### [THE PROBLEM]
Write out each line of the material exactly as given, and drop the images.
((
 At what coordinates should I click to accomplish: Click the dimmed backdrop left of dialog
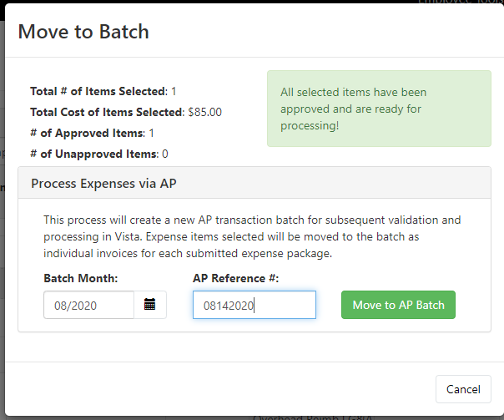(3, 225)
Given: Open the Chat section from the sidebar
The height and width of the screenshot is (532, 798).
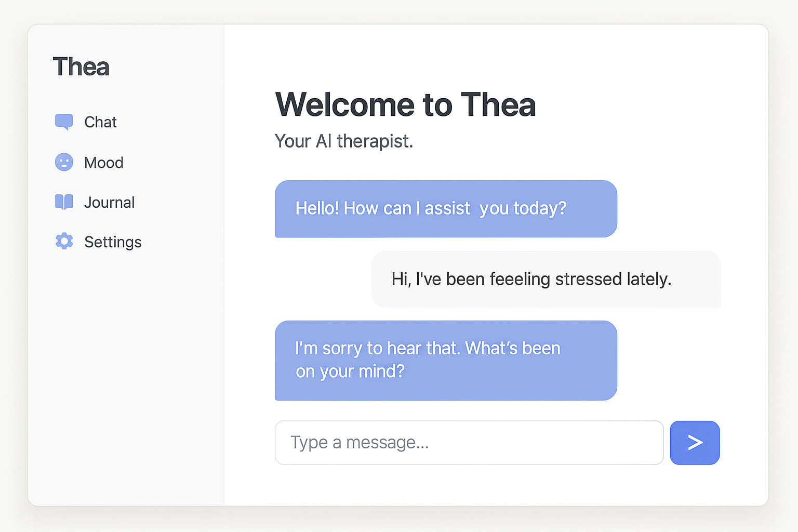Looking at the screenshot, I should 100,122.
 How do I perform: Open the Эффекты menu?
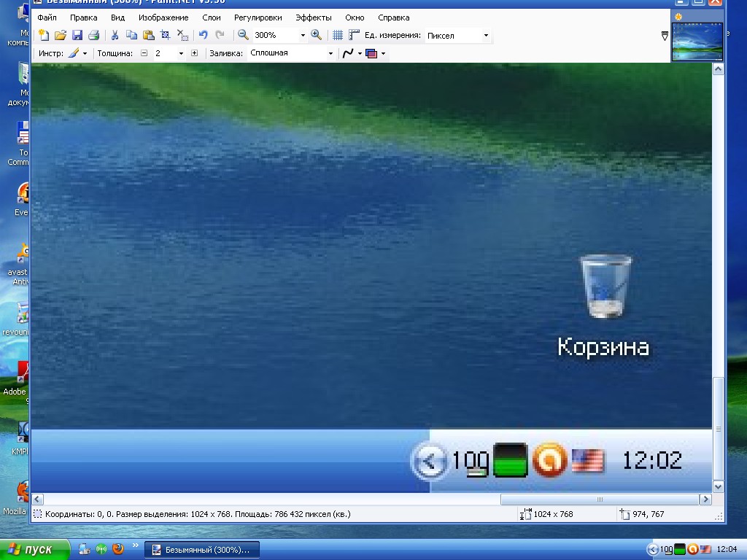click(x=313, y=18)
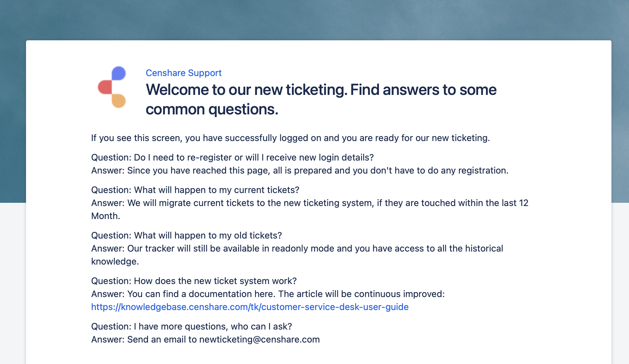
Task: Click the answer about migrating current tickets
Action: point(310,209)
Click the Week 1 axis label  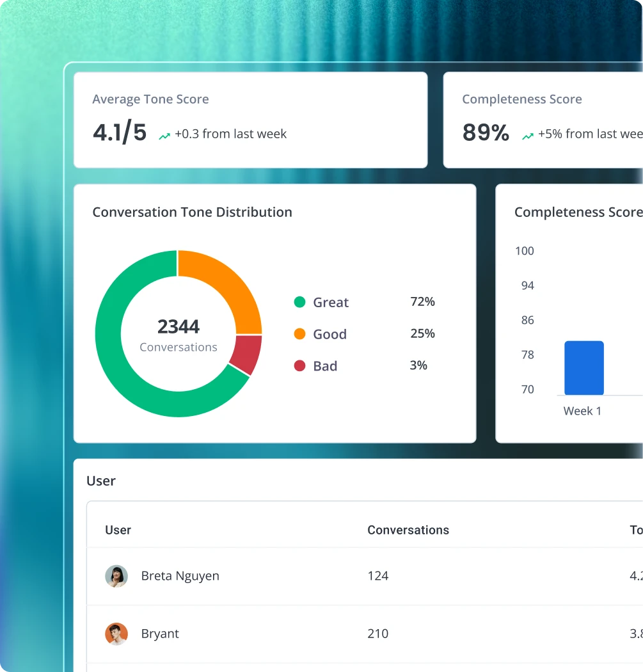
))
### [TASK RESULT]
 At what coordinates should I click to accomplish: Click the dimmed backdrop left of dialog
(3, 225)
Given: Open the Chat section from the sidebar
The height and width of the screenshot is (532, 798).
Looking at the screenshot, I should 100,122.
 How do I perform: Open the Эффекты menu?
click(x=313, y=18)
Task: Click the answer about migrating current tickets
Action: point(310,209)
Click the Week 1 axis label  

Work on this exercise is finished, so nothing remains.